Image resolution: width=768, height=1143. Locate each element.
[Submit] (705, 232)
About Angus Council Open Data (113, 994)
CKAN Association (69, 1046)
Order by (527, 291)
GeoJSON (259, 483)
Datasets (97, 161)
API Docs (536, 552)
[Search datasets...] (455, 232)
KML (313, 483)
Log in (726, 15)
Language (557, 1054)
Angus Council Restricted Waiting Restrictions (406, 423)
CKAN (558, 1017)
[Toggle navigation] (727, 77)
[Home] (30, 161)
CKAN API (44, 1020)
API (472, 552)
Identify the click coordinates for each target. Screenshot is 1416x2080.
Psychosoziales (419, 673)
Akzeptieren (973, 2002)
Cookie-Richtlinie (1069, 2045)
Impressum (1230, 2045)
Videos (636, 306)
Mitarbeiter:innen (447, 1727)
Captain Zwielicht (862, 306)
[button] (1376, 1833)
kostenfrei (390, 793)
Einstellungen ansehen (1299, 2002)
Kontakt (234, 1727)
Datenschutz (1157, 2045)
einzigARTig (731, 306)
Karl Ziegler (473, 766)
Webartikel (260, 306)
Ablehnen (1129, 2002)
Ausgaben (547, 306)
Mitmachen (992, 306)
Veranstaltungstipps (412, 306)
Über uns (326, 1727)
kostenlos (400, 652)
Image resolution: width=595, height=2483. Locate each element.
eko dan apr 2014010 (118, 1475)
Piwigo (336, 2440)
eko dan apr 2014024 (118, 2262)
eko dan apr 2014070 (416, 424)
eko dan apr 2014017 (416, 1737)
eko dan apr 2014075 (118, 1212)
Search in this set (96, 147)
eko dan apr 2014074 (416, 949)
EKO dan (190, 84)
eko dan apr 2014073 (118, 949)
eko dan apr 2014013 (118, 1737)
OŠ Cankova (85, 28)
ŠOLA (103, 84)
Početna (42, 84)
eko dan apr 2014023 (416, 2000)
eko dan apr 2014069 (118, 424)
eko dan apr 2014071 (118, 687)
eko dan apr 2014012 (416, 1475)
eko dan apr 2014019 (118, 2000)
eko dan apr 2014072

........

▶ _TASK PROMPT_
Count the lines in the entries above that contain the string "width". Reply with the number only.

▶ _THE RESULT_
2